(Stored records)
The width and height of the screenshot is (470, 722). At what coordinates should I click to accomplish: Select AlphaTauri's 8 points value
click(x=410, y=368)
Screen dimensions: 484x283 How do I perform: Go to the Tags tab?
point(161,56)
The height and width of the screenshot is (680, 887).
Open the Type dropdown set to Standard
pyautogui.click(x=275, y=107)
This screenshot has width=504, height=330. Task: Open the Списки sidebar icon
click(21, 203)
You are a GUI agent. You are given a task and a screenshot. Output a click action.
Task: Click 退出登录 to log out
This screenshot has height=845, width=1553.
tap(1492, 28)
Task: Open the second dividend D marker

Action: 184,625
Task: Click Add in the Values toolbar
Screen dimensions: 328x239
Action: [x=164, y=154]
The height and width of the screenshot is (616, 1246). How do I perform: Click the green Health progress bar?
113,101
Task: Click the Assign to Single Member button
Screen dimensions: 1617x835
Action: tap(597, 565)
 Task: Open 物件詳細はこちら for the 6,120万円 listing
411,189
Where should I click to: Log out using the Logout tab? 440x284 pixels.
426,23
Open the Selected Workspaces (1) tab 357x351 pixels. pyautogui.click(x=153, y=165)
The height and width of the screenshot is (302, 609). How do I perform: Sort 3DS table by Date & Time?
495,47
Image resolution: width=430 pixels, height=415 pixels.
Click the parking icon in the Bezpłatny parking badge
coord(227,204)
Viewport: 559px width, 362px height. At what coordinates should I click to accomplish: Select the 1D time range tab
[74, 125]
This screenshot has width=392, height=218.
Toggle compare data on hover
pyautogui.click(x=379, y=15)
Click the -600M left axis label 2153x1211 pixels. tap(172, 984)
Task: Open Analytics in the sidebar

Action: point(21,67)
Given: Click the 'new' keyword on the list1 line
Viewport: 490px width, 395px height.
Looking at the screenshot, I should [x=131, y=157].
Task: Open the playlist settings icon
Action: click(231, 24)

--- Problem to work on ---
Start at the line containing "Task: Click 退出登录 to log out". Repeat it and each line after it, word for word, to the end of the records.

--- Result ---
Task: Click 退出登录 to log out
This screenshot has height=845, width=1553.
tap(1492, 28)
Task: Open the second dividend D marker

Action: 184,625
Task: Click Add in the Values toolbar
Screen dimensions: 328x239
Action: [x=164, y=154]
The height and width of the screenshot is (616, 1246). How do I perform: Click the green Health progress bar?
113,101
Task: Click the Assign to Single Member button
Screen dimensions: 1617x835
Action: tap(597, 565)
 Task: Open 物件詳細はこちら for the 6,120万円 listing
411,189
Where should I click to: Log out using the Logout tab? 440x284 pixels.
426,23
Open the Selected Workspaces (1) tab 357x351 pixels. pyautogui.click(x=153, y=165)
The height and width of the screenshot is (302, 609). How do I perform: Sort 3DS table by Date & Time?
495,47
Image resolution: width=430 pixels, height=415 pixels.
Click the parking icon in the Bezpłatny parking badge
coord(227,204)
Viewport: 559px width, 362px height. At what coordinates should I click to accomplish: Select the 1D time range tab
[74, 125]
This screenshot has width=392, height=218.
Toggle compare data on hover
pyautogui.click(x=379, y=15)
Click the -600M left axis label 2153x1211 pixels. tap(172, 984)
Task: Open Analytics in the sidebar

Action: point(21,67)
Given: Click the 'new' keyword on the list1 line
Viewport: 490px width, 395px height.
Looking at the screenshot, I should [x=131, y=157].
Task: Open the playlist settings icon
Action: click(231, 24)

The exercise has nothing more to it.